Source records:
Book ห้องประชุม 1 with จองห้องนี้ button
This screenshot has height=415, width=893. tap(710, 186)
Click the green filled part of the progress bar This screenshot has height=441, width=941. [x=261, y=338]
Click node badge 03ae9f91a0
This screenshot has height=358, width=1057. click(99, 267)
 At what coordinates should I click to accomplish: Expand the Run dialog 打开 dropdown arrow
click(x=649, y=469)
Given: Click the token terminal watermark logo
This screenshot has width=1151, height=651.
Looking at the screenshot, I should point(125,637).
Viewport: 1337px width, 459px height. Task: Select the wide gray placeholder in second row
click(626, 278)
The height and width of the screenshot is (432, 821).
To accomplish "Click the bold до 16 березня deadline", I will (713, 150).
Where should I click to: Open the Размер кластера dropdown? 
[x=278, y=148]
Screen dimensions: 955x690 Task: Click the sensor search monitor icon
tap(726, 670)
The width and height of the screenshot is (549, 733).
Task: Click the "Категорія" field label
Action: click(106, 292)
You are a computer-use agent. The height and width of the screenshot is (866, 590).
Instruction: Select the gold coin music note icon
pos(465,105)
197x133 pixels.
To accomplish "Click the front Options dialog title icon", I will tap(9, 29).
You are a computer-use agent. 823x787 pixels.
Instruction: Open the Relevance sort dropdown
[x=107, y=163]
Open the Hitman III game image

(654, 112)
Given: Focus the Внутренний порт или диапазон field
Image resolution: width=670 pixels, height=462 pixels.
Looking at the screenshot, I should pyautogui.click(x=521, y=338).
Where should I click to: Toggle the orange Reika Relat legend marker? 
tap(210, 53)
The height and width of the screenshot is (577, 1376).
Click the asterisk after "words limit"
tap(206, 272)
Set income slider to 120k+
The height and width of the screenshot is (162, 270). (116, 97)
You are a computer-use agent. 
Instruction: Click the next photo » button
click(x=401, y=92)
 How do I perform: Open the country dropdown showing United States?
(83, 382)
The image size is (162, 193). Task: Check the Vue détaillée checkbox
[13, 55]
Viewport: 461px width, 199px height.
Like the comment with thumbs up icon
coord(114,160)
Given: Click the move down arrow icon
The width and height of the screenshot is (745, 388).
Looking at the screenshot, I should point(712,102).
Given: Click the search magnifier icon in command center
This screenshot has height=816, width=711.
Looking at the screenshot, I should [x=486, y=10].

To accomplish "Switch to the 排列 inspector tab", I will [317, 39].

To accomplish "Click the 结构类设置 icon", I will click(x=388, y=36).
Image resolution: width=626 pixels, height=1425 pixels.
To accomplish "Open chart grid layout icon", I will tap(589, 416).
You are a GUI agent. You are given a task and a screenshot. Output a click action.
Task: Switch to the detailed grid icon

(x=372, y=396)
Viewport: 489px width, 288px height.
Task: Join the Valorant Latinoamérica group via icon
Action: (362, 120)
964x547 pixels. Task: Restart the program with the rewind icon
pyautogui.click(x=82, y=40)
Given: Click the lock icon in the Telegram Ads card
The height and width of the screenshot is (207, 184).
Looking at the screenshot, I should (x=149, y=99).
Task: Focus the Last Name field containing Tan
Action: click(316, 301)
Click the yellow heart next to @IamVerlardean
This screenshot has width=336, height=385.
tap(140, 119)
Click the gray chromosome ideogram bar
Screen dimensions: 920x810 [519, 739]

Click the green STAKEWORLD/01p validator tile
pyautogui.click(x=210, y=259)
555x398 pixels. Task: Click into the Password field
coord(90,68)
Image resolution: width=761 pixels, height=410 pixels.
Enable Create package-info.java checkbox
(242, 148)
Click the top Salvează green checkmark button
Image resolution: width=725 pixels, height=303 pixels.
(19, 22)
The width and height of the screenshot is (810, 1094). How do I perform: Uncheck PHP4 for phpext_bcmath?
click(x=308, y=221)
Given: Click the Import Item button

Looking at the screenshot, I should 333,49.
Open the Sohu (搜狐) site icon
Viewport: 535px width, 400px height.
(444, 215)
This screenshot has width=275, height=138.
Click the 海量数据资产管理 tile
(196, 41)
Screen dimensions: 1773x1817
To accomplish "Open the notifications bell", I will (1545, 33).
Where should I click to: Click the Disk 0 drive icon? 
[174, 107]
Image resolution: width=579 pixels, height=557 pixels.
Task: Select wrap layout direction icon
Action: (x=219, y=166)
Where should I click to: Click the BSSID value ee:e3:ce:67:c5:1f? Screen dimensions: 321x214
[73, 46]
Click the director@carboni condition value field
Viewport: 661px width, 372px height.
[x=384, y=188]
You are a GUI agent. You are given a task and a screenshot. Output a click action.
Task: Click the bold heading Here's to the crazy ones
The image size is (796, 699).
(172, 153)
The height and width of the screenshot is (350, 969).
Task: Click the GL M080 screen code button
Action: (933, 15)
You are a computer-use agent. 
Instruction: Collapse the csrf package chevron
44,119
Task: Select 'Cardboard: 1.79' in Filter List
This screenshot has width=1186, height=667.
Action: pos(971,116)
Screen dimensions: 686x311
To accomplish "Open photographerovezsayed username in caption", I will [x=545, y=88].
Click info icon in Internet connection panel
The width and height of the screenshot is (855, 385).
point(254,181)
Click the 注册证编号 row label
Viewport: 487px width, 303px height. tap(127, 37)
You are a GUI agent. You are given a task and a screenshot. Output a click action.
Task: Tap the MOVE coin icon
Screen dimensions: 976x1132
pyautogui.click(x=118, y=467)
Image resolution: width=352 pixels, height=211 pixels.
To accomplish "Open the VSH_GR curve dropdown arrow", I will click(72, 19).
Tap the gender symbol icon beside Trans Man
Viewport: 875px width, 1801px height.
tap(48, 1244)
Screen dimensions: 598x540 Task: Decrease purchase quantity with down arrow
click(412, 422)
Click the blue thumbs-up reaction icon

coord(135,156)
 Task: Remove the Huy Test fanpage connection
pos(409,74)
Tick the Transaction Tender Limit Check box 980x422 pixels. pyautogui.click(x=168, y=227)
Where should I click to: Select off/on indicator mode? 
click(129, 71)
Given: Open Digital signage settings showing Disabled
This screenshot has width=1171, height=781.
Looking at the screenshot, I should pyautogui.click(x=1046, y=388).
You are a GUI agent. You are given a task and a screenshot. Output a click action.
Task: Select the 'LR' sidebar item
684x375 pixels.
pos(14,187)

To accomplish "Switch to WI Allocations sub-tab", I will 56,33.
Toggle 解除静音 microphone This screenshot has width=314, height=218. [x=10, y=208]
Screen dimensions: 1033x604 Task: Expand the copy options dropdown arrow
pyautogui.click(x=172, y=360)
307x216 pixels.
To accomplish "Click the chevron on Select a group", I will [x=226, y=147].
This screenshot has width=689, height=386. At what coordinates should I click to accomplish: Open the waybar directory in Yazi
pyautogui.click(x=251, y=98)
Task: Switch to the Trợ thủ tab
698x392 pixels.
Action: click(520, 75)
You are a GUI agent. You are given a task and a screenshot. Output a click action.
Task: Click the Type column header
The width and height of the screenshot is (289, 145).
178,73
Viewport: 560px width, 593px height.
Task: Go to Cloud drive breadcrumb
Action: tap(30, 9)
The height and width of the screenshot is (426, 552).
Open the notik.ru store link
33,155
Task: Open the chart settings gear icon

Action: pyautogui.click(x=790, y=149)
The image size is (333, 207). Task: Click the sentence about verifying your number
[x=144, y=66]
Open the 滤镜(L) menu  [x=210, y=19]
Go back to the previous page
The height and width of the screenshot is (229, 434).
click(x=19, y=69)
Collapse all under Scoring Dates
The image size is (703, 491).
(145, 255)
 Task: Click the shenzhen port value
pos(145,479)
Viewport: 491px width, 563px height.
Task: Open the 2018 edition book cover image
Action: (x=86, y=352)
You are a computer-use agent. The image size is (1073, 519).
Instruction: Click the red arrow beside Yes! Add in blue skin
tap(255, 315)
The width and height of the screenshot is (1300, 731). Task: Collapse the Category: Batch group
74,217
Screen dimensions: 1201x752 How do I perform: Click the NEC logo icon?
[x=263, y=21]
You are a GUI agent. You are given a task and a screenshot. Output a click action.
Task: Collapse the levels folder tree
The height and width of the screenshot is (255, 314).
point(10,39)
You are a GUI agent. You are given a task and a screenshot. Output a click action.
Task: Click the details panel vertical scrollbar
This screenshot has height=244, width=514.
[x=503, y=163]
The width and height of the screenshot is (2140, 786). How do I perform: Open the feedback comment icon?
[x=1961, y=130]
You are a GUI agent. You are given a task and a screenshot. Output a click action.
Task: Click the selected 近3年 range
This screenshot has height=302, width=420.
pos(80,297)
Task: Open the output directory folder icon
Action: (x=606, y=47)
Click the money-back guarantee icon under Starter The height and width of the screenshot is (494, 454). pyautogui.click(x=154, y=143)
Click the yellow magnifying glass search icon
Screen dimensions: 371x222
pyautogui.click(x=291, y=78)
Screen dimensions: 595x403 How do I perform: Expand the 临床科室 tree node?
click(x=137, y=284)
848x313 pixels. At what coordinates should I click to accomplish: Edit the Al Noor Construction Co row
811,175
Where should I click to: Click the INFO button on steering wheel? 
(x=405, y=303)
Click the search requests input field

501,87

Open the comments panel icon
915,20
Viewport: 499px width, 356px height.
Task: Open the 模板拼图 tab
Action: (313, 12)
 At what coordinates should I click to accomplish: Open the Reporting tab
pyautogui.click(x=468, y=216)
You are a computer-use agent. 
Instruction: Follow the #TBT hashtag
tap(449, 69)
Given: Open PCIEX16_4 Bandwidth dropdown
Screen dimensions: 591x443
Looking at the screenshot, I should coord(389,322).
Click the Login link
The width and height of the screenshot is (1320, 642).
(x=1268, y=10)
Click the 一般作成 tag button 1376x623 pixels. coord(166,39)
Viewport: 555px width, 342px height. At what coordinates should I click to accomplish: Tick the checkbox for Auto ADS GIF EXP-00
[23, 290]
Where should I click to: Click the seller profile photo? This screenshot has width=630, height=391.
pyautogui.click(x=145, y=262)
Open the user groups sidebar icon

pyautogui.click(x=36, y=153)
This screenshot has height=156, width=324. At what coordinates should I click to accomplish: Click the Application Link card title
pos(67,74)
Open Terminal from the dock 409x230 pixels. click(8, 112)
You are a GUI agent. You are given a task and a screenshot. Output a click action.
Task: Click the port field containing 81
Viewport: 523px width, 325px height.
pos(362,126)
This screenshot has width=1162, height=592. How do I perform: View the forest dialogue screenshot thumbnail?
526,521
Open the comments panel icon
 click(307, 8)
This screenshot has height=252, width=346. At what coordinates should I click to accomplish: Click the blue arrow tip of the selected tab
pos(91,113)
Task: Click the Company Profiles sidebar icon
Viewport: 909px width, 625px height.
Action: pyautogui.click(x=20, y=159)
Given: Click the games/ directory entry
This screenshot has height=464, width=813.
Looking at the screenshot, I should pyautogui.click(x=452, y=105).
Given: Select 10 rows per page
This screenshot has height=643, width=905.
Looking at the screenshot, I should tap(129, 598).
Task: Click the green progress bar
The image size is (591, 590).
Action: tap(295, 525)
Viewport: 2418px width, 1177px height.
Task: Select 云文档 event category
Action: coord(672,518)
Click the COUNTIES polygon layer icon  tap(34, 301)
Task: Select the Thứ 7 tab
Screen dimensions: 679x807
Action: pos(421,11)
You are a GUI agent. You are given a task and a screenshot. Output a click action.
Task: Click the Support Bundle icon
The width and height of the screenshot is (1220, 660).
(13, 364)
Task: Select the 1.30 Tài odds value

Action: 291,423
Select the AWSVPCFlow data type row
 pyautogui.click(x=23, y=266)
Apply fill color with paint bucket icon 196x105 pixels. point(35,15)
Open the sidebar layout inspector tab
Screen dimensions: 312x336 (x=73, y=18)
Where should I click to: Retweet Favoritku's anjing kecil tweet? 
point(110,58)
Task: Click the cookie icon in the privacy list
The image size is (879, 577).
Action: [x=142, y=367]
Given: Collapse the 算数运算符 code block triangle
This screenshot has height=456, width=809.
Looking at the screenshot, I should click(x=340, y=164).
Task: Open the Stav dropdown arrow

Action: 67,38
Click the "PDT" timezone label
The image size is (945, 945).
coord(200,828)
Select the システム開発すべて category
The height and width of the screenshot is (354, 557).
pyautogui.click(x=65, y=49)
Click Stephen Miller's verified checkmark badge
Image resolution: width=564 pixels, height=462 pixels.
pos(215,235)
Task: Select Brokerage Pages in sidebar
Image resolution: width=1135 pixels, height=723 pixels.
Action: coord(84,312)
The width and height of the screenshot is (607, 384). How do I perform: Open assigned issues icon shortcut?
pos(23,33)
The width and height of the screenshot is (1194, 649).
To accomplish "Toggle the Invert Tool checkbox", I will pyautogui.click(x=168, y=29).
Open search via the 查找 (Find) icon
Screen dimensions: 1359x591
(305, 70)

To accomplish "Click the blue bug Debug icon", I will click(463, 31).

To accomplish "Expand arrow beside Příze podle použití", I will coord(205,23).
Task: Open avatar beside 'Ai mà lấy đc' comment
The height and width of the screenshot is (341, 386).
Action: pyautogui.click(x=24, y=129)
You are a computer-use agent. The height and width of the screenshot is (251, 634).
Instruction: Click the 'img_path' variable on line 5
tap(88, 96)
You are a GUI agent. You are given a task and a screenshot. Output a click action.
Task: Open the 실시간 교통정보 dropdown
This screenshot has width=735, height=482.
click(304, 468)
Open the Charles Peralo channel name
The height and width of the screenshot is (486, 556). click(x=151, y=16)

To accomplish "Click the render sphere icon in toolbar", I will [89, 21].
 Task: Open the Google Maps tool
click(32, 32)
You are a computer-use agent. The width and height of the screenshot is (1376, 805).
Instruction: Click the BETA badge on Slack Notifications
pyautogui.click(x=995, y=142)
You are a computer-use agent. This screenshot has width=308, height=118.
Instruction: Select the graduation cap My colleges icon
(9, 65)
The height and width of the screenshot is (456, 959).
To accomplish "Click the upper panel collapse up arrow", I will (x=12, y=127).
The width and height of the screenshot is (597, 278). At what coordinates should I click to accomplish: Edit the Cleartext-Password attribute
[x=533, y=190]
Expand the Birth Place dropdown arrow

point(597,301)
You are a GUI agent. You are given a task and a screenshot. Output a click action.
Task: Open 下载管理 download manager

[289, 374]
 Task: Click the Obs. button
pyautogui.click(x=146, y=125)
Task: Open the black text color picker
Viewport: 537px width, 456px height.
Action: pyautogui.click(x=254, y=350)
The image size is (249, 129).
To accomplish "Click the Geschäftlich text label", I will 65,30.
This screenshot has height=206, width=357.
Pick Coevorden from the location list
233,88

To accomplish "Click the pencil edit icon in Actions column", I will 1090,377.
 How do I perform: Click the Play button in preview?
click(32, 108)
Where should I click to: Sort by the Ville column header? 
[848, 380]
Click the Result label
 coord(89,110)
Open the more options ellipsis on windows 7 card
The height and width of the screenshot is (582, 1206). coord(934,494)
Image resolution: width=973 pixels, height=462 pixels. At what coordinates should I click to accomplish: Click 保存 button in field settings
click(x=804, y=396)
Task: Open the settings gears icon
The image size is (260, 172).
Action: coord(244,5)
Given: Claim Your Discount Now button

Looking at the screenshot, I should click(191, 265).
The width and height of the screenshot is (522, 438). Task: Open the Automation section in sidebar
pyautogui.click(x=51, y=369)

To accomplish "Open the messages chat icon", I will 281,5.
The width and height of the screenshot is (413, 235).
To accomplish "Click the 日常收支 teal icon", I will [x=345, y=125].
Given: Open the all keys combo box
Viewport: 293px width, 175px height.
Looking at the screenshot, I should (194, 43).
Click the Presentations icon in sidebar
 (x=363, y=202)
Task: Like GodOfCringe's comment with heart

**Task directions**
Report the number of lines in the records above that include "color", leaving out any other words.

**Your solution**
2